Notice that sharp spikes in the ratio have led to weakness in the overall economy. There is an obvious lag effect between the rise in the ratio of crude to finished goods which at current levels may show up in further economic weakness in Q2 reporting.
The worst report of the day came from the New York Federal Reserve Region in its most recent manufacturing survey. The report also contained revisions to the data back to the beginning of the report in 2001. The "Empire Index" is the first release of manufacturing surveys for the month of January and there was simply no real positives in the data.
Despite expectations that conditions would turn back towards expansion - the survey showed continued contraction instead. This is a bit surprising giving the rebuilding in the region as the recovery from Hurricane Sandy continues. For the month the general conditions index is little changed in the January reading, at minus 7.78 versus a revised minus 7.30 to indicate monthly contraction at a slightly deeper rate than December. The good news in the report is that future expectations of manufacturers, who always seem to be an optimistic bunch, turned higher giving a slight boost to the composite index. The composite index is currently at levels seen in mid-2011 just post the debt ceiling debate.
At that time the plunge was offset by Fed intervention, plunging energy prices, an unseasonably warm winter and a restart of manufacturing post the Japanese earthquake/tsunami shutdown. With the debt ceiling once again looming, a more normal winter in progress and energy prices rising back towards the century mark will QE 3/4 from the Fed be enough to turn manufacturing back up?
If we dive down into the data, as shown in the chart above, we see that new orders, as well as unfilled orders, are especially weak which point to problems for future production and employment in the region. New orders fell sharply to a -7.18 this month versus the prior month's -3.44. Unfilled orders also extended declines to -7.53 compared to -6.45 to extend a long run of contraction. Prices paid increased much more sharply than prices received showing the problem for manufacturers to pass on costs to customers while will continue to drag on already weak profit margins.

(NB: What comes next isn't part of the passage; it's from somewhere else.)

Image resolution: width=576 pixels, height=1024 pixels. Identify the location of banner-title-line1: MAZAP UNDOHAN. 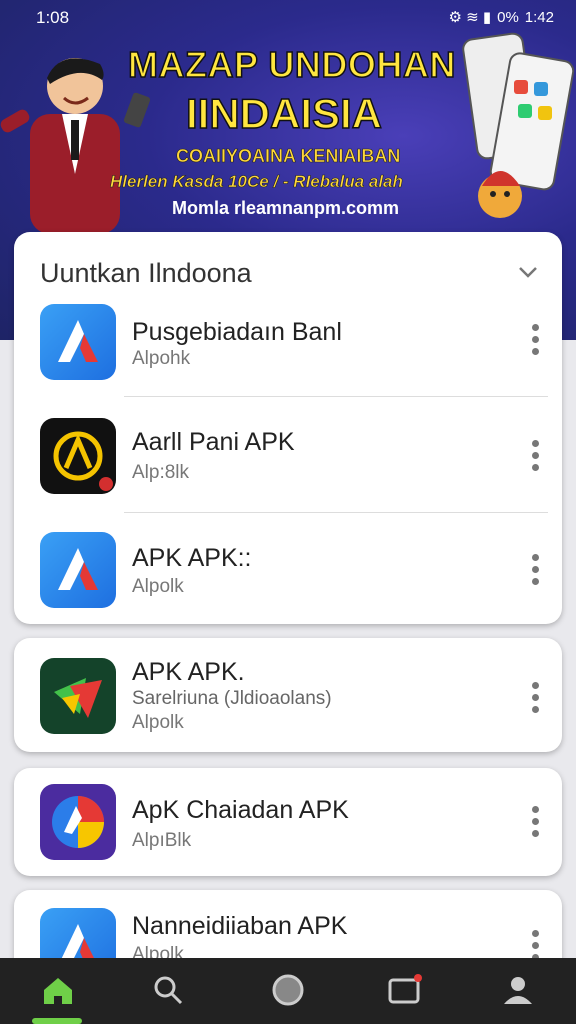
(292, 64).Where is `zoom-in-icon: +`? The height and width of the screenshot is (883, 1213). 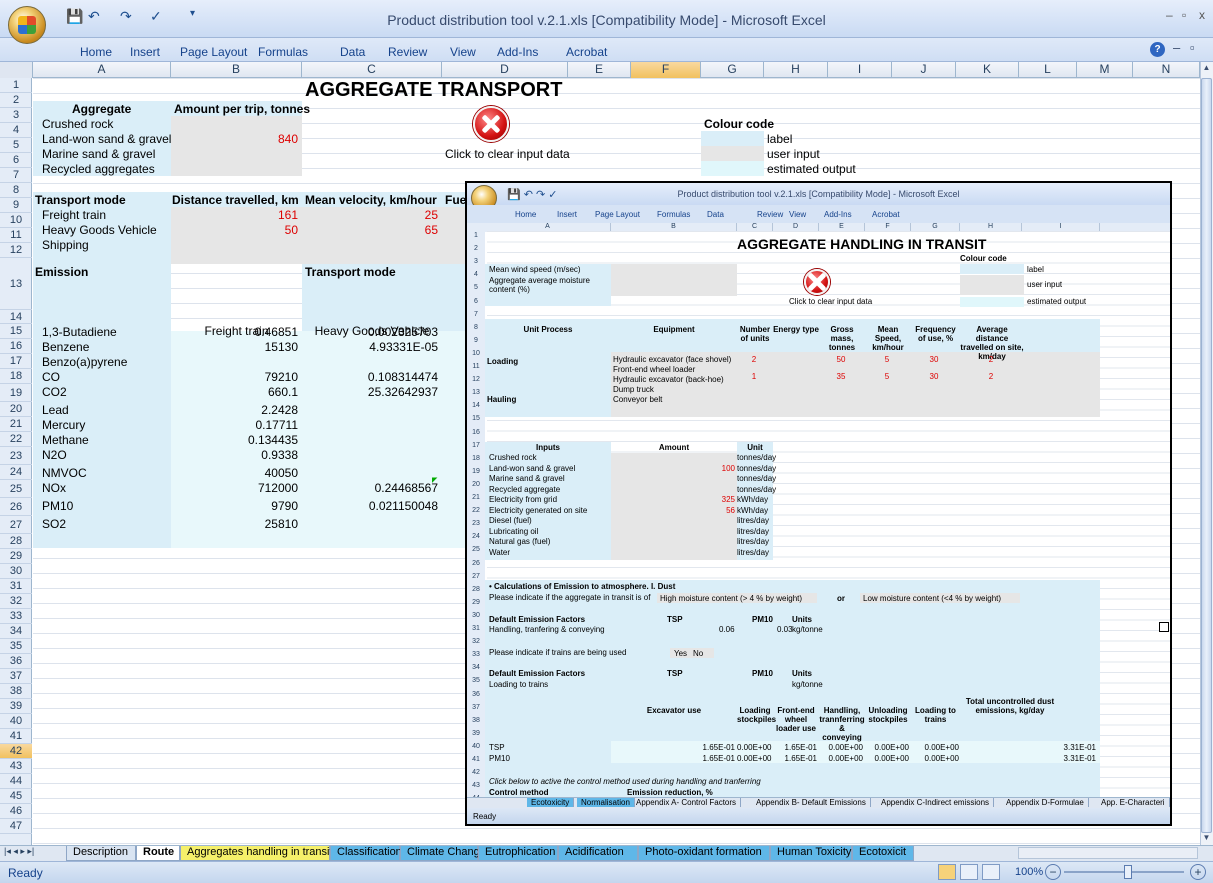
zoom-in-icon: + is located at coordinates (1198, 872).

Other details show contraction in shipments falling from 14.18 in November to -3.08 in January. Employment has continued to contract, albeit at a slower rate this month, improving from -14.61 in November to -4.3 in January. The destocking of inventories also slowed from -12.36 in November to -8.6 in January which may point to a leanness in inventories that could produce a short term pop for restocking.
The Tie That Binds
Stepping back a moment from the individual reports we can see a common thread between each of them - the consumer. Retail demand has been weakening since the peak of the recessionary recovery in 2011. In an economy that is based 70% on consumption the slide in aggregate end demand has impacted profit margins for businesses which have kept them on the defensive with hiring and wages.
Of course, the problem with weak employment is that wages do not keep up with inflationary pressures. As discussed previiously, and shown in the chart below, as inflation erodes purchases power it further impaires consumption which in turn keeps businesses on the defensive. It is a virtual spiral that is very difficult to break.

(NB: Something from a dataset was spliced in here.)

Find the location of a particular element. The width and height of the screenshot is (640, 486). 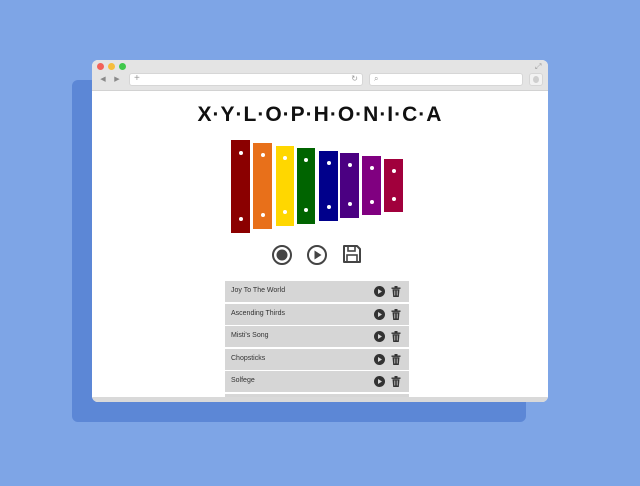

The issue over the next few months will be the real impact of recent tax increases that will sap more out of consumer's paychecks. It is possible that the effect on the economy could be worse than current estimates anticipate. In such an environment the drag on the economy could keep growth suppressed for the next several quarters.
As we discussed recently the impact of the Fed's interventions are keeping asset prices elevated currently but the effect of current monetary policy has been largely muted as compared to previous programs. However, as opposed to previous operations, earnings are weak, valuations are high and optimism is exuberant - these are hardly the conditions required for a sustainable bull market going forward.